EXERCISE REQUIREMENTS - Transcribe each line below word for word.

(Stored data entries)
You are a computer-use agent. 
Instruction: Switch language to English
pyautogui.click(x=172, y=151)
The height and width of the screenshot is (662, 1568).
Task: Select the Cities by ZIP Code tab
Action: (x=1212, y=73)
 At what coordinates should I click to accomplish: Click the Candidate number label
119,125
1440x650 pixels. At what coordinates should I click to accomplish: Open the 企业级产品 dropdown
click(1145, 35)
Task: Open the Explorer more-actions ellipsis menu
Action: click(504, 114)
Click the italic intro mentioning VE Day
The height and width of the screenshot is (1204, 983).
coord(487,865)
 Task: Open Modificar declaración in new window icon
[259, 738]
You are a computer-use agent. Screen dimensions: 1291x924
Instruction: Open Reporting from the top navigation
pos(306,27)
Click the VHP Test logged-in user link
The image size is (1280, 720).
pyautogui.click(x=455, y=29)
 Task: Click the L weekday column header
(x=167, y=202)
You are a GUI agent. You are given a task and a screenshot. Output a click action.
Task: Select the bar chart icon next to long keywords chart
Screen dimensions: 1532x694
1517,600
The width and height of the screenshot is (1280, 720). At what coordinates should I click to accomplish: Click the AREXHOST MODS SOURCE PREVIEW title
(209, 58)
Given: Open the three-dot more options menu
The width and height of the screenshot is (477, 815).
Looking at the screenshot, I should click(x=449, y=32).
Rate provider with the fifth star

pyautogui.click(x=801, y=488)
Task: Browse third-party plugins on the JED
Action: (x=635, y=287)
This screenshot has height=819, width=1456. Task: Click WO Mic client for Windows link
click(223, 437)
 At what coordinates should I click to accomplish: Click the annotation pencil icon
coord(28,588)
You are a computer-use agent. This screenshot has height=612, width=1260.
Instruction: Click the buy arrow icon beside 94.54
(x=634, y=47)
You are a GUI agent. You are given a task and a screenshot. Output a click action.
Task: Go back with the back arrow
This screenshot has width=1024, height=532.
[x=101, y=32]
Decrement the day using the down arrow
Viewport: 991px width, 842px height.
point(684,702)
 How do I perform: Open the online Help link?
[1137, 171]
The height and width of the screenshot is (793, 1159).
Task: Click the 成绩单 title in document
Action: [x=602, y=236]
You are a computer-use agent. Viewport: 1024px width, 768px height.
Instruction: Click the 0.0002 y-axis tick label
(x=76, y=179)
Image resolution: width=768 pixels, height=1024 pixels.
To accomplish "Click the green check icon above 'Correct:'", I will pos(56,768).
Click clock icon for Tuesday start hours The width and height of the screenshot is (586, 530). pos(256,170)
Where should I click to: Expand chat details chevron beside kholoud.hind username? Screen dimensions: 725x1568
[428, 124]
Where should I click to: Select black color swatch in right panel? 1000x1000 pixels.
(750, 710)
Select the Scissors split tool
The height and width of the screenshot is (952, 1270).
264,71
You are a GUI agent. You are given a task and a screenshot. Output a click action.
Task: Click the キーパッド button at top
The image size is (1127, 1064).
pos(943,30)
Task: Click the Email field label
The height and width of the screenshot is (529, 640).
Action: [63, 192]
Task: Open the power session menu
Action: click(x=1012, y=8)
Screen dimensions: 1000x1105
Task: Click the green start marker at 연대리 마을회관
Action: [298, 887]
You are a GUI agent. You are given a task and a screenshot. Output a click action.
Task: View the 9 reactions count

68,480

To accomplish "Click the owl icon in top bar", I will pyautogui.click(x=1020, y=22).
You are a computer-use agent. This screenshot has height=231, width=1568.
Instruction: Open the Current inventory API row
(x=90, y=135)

ANSWER TO THIS EXERCISE -
You are a computer-use agent. 
Instruction: Switch language to English
pyautogui.click(x=172, y=151)
The height and width of the screenshot is (662, 1568).
Task: Select the Cities by ZIP Code tab
Action: (x=1212, y=73)
 At what coordinates should I click to accomplish: Click the Candidate number label
119,125
1440x650 pixels. At what coordinates should I click to accomplish: Open the 企业级产品 dropdown
click(1145, 35)
Task: Open the Explorer more-actions ellipsis menu
Action: click(504, 114)
Click the italic intro mentioning VE Day
The height and width of the screenshot is (1204, 983).
coord(487,865)
 Task: Open Modificar declaración in new window icon
[259, 738]
You are a computer-use agent. Screen dimensions: 1291x924
Instruction: Open Reporting from the top navigation
pos(306,27)
Click the VHP Test logged-in user link
The image size is (1280, 720).
pyautogui.click(x=455, y=29)
 Task: Click the L weekday column header
(x=167, y=202)
You are a GUI agent. You are given a task and a screenshot. Output a click action.
Task: Select the bar chart icon next to long keywords chart
Screen dimensions: 1532x694
1517,600
The width and height of the screenshot is (1280, 720). At what coordinates should I click to accomplish: Click the AREXHOST MODS SOURCE PREVIEW title
(209, 58)
Given: Open the three-dot more options menu
The width and height of the screenshot is (477, 815).
Looking at the screenshot, I should click(x=449, y=32).
Rate provider with the fifth star

pyautogui.click(x=801, y=488)
Task: Browse third-party plugins on the JED
Action: (x=635, y=287)
This screenshot has height=819, width=1456. Task: Click WO Mic client for Windows link
click(223, 437)
 At what coordinates should I click to accomplish: Click the annotation pencil icon
coord(28,588)
You are a computer-use agent. This screenshot has height=612, width=1260.
Instruction: Click the buy arrow icon beside 94.54
(x=634, y=47)
You are a GUI agent. You are given a task and a screenshot. Output a click action.
Task: Go back with the back arrow
This screenshot has width=1024, height=532.
[x=101, y=32]
Decrement the day using the down arrow
Viewport: 991px width, 842px height.
point(684,702)
 How do I perform: Open the online Help link?
[1137, 171]
The height and width of the screenshot is (793, 1159).
Task: Click the 成绩单 title in document
Action: [x=602, y=236]
You are a computer-use agent. Viewport: 1024px width, 768px height.
Instruction: Click the 0.0002 y-axis tick label
(x=76, y=179)
Image resolution: width=768 pixels, height=1024 pixels.
To accomplish "Click the green check icon above 'Correct:'", I will pos(56,768).
Click clock icon for Tuesday start hours The width and height of the screenshot is (586, 530). pos(256,170)
Where should I click to: Expand chat details chevron beside kholoud.hind username? Screen dimensions: 725x1568
[428, 124]
Where should I click to: Select black color swatch in right panel? 1000x1000 pixels.
(750, 710)
Select the Scissors split tool
The height and width of the screenshot is (952, 1270).
264,71
You are a GUI agent. You are given a task and a screenshot. Output a click action.
Task: Click the キーパッド button at top
The image size is (1127, 1064).
pos(943,30)
Task: Click the Email field label
The height and width of the screenshot is (529, 640).
Action: [63, 192]
Task: Open the power session menu
Action: click(x=1012, y=8)
Screen dimensions: 1000x1105
Task: Click the green start marker at 연대리 마을회관
Action: [298, 887]
You are a GUI agent. You are given a task and a screenshot. Output a click action.
Task: View the 9 reactions count

68,480

To accomplish "Click the owl icon in top bar", I will pyautogui.click(x=1020, y=22).
You are a computer-use agent. This screenshot has height=231, width=1568.
Instruction: Open the Current inventory API row
(x=90, y=135)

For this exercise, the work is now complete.